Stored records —
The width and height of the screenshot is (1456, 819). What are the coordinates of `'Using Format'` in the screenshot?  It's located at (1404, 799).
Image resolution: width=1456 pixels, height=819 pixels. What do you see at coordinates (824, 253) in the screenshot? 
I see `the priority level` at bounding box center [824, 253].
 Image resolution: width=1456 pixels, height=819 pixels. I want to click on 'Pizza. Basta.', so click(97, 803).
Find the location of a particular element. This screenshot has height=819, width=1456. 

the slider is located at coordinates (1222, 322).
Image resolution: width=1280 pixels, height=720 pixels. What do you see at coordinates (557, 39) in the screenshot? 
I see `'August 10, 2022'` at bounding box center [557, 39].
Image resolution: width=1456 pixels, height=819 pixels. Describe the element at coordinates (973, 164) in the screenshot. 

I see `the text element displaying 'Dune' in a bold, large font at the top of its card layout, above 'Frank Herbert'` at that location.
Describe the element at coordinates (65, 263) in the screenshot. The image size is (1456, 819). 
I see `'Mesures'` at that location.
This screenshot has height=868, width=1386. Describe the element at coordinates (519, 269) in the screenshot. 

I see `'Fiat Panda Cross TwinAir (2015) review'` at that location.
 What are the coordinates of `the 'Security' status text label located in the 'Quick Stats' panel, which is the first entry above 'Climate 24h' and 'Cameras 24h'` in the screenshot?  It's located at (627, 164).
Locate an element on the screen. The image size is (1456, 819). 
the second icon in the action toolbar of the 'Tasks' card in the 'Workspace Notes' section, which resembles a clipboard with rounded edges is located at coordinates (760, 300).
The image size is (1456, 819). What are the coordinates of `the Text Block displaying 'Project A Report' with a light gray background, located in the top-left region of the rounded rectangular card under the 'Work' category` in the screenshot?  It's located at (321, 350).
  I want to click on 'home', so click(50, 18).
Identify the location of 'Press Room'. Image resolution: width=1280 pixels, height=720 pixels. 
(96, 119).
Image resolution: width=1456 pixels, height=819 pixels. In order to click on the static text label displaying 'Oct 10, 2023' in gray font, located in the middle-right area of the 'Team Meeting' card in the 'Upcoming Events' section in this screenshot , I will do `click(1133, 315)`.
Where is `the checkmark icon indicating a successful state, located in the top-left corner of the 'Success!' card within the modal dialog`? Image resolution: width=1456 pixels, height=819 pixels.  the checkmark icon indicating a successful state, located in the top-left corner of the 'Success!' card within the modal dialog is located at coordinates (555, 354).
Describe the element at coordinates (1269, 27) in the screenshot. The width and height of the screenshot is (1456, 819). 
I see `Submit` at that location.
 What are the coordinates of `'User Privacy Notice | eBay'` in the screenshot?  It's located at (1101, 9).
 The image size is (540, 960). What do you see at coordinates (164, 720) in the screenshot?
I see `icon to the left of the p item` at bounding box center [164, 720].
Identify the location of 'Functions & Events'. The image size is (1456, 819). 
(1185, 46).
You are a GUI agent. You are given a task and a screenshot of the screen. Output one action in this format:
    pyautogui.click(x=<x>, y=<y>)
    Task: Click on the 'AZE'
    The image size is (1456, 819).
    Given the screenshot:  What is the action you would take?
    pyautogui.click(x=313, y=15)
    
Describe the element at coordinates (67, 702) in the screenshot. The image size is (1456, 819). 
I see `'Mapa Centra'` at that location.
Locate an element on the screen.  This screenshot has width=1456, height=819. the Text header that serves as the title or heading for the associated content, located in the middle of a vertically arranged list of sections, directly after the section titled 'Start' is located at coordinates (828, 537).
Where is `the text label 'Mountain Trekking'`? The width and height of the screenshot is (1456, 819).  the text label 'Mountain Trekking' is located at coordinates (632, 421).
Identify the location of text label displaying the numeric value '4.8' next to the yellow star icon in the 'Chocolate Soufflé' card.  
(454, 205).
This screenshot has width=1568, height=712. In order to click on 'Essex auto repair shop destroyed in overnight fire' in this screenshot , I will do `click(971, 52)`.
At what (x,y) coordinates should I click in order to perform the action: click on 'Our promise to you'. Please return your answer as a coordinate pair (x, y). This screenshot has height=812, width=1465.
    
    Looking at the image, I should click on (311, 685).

Exercise details — Update the records above by changing every "Describe the element" to "Identify the element", and keep the rest of the lines the same.

Solution below —
The width and height of the screenshot is (1456, 819). What are the coordinates of `'Using Format'` in the screenshot?  It's located at (1404, 799).
Image resolution: width=1456 pixels, height=819 pixels. What do you see at coordinates (824, 253) in the screenshot? 
I see `the priority level` at bounding box center [824, 253].
 Image resolution: width=1456 pixels, height=819 pixels. I want to click on 'Pizza. Basta.', so click(97, 803).
Find the location of a particular element. This screenshot has height=819, width=1456. 

the slider is located at coordinates (1222, 322).
Image resolution: width=1280 pixels, height=720 pixels. What do you see at coordinates (557, 39) in the screenshot? 
I see `'August 10, 2022'` at bounding box center [557, 39].
Image resolution: width=1456 pixels, height=819 pixels. Identify the element at coordinates (973, 164) in the screenshot. 

I see `the text element displaying 'Dune' in a bold, large font at the top of its card layout, above 'Frank Herbert'` at that location.
Identify the element at coordinates (65, 263) in the screenshot. The image size is (1456, 819). 
I see `'Mesures'` at that location.
This screenshot has height=868, width=1386. Identify the element at coordinates (519, 269) in the screenshot. 

I see `'Fiat Panda Cross TwinAir (2015) review'` at that location.
 What are the coordinates of `the 'Security' status text label located in the 'Quick Stats' panel, which is the first entry above 'Climate 24h' and 'Cameras 24h'` in the screenshot?  It's located at (627, 164).
Locate an element on the screen. The image size is (1456, 819). 
the second icon in the action toolbar of the 'Tasks' card in the 'Workspace Notes' section, which resembles a clipboard with rounded edges is located at coordinates (760, 300).
The image size is (1456, 819). What are the coordinates of `the Text Block displaying 'Project A Report' with a light gray background, located in the top-left region of the rounded rectangular card under the 'Work' category` in the screenshot?  It's located at (321, 350).
  I want to click on 'home', so click(50, 18).
Identify the location of 'Press Room'. Image resolution: width=1280 pixels, height=720 pixels. 
(96, 119).
Image resolution: width=1456 pixels, height=819 pixels. In order to click on the static text label displaying 'Oct 10, 2023' in gray font, located in the middle-right area of the 'Team Meeting' card in the 'Upcoming Events' section in this screenshot , I will do `click(1133, 315)`.
Where is `the checkmark icon indicating a successful state, located in the top-left corner of the 'Success!' card within the modal dialog`? Image resolution: width=1456 pixels, height=819 pixels.  the checkmark icon indicating a successful state, located in the top-left corner of the 'Success!' card within the modal dialog is located at coordinates (555, 354).
Identify the element at coordinates (1269, 27) in the screenshot. The width and height of the screenshot is (1456, 819). 
I see `Submit` at that location.
 What are the coordinates of `'User Privacy Notice | eBay'` in the screenshot?  It's located at (1101, 9).
 The image size is (540, 960). What do you see at coordinates (164, 720) in the screenshot?
I see `icon to the left of the p item` at bounding box center [164, 720].
Identify the location of 'Functions & Events'. The image size is (1456, 819). 
(1185, 46).
You are a GUI agent. You are given a task and a screenshot of the screen. Output one action in this format:
    pyautogui.click(x=<x>, y=<y>)
    Task: Click on the 'AZE'
    The image size is (1456, 819).
    Given the screenshot:  What is the action you would take?
    pyautogui.click(x=313, y=15)
    
Identify the element at coordinates (67, 702) in the screenshot. The image size is (1456, 819). 
I see `'Mapa Centra'` at that location.
Locate an element on the screen.  This screenshot has width=1456, height=819. the Text header that serves as the title or heading for the associated content, located in the middle of a vertically arranged list of sections, directly after the section titled 'Start' is located at coordinates (828, 537).
Where is `the text label 'Mountain Trekking'`? The width and height of the screenshot is (1456, 819).  the text label 'Mountain Trekking' is located at coordinates (632, 421).
Identify the location of text label displaying the numeric value '4.8' next to the yellow star icon in the 'Chocolate Soufflé' card.  
(454, 205).
This screenshot has width=1568, height=712. In order to click on 'Essex auto repair shop destroyed in overnight fire' in this screenshot , I will do `click(971, 52)`.
At what (x,y) coordinates should I click in order to perform the action: click on 'Our promise to you'. Please return your answer as a coordinate pair (x, y). This screenshot has height=812, width=1465.
    
    Looking at the image, I should click on (311, 685).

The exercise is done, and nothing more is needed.